Nonsense.
The argument here is that there is a depth to this intellectual history of the idea that the final test is that of the battlefield. This is not at all a semantic issue. It is an issue of the facts of our history, of our intellectual history.
An argument by definition would be that a great power is defined in this way. It is not defined in this way. It is defined in terms of the expectation of putting up a real fight with the strongest state.
The issue is that those are arguments about definitions. I am talking about the test here—how can we tell for sure that a state is a great power? The thing that decides the debate, not the debate itself about whether or not Iran is a great power.

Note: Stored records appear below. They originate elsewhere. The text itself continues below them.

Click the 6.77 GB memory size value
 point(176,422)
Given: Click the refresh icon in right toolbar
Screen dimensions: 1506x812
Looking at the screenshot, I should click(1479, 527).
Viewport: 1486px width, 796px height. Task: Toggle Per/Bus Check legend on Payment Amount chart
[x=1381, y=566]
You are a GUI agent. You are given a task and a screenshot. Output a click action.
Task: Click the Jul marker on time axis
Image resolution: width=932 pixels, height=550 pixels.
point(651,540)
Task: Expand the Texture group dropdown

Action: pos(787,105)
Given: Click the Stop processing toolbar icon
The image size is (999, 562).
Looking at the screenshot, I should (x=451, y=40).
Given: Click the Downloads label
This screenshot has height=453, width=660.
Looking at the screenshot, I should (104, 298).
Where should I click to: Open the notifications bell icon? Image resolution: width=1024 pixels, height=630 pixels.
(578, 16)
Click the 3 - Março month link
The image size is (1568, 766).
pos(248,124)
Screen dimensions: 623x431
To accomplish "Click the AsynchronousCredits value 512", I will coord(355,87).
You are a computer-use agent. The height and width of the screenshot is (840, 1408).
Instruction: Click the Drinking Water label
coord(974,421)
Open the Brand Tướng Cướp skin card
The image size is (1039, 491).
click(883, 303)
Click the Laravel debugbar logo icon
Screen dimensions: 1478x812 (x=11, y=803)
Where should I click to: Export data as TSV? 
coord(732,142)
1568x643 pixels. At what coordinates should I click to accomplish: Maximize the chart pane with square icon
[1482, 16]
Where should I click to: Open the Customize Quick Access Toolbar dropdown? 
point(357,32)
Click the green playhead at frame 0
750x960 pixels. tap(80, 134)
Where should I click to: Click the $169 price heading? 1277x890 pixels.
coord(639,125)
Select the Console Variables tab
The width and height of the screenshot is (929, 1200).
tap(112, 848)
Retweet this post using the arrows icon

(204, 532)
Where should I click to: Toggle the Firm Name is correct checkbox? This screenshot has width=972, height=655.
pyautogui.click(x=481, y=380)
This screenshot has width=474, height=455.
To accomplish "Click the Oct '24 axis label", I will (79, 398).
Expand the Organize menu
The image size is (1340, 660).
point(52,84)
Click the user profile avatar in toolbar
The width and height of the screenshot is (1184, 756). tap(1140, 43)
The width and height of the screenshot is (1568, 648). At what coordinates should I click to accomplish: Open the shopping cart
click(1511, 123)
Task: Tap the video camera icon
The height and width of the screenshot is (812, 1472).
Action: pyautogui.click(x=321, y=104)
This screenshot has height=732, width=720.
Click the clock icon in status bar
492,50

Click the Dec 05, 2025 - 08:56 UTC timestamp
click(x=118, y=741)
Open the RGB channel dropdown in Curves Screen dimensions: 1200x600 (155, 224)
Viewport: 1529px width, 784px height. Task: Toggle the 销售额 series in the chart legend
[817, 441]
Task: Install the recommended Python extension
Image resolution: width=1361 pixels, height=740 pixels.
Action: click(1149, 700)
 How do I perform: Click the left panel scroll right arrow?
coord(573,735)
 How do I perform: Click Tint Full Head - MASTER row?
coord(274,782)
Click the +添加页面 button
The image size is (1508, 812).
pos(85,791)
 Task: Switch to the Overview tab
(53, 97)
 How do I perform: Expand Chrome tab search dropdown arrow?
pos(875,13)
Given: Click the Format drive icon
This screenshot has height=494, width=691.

What I am informing you that we have always agreed that this was the test, as a fact about our intellectual history.
Losing Hormuz and the gulf is absolutely not a minor defeat. That the US does not have the military means to retake the gulf from Iran is a major and surprising military defeat in a region that American strategic thinkers have always recognized as vital to our interest—as one of three regions of Eurasia whose domination by a single power was recognized from every serious student from Spykman to Pape and Mearsheimer, and by openly by the US in the 1992 DGP as constituting the seat of a great power that could pose the scale of threat formerly posed by the Soviet Union.
It is a question of history. The Iranians are in military control of the Persian Gulf and the US cannot militarily reverse that. Prussia was and is recognized as a great power on winning Silesia; Austria on winning Belgrade. If the Prussians can be recognized as a great power for Silesia, and Austria for Belgrade, Iran must be recognized as a great power for gaining military control of the Persian Gulf.